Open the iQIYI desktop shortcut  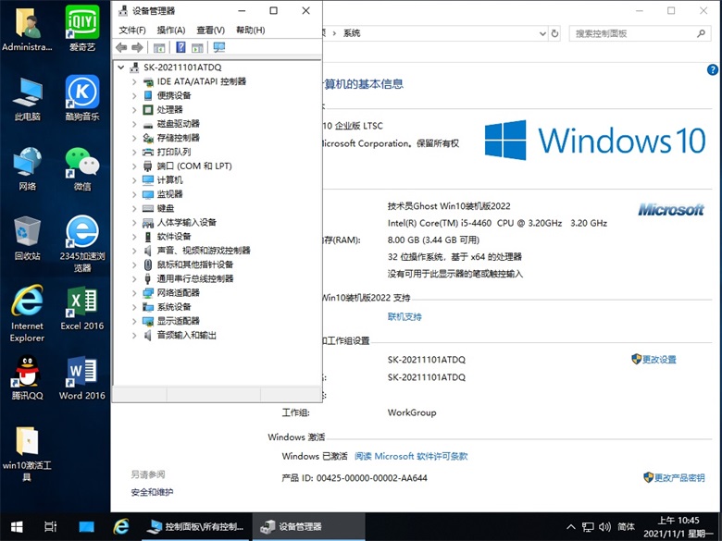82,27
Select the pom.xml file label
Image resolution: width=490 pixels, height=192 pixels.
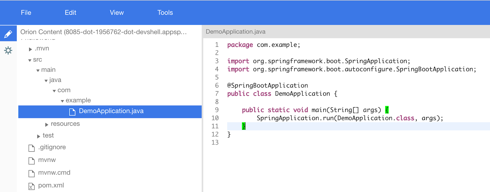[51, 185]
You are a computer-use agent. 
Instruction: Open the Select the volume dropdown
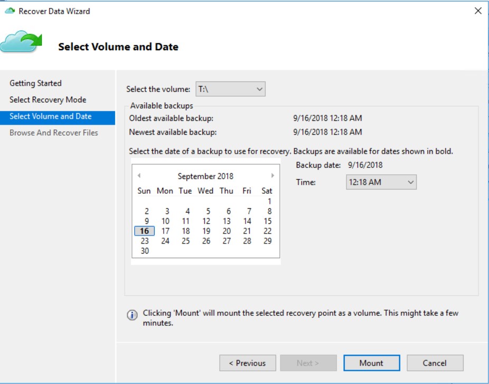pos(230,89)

= = =

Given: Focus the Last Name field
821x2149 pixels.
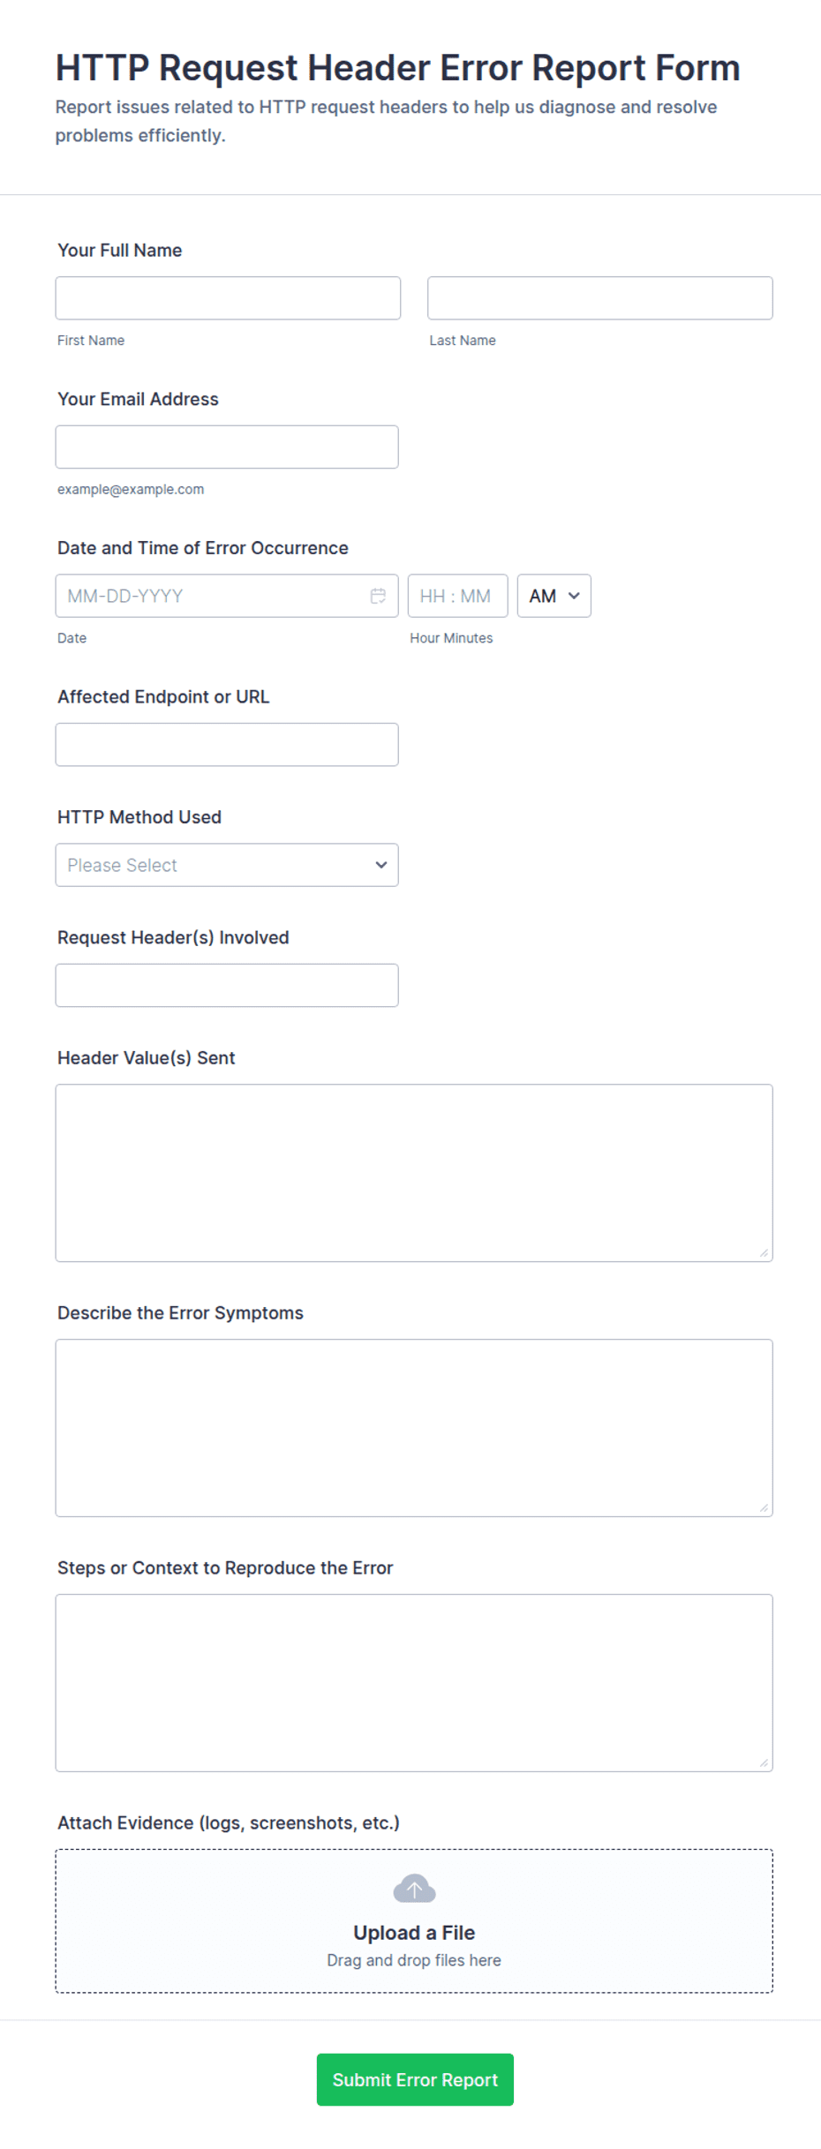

= = =

== Exercise requirements ==
The lines to extract from the data above begin with the line containing "Given: Focus the Last Name field" and end with the line containing "821x2149 pixels.". Extract them exactly, including both.

== Problem solution ==
Given: Focus the Last Name field
821x2149 pixels.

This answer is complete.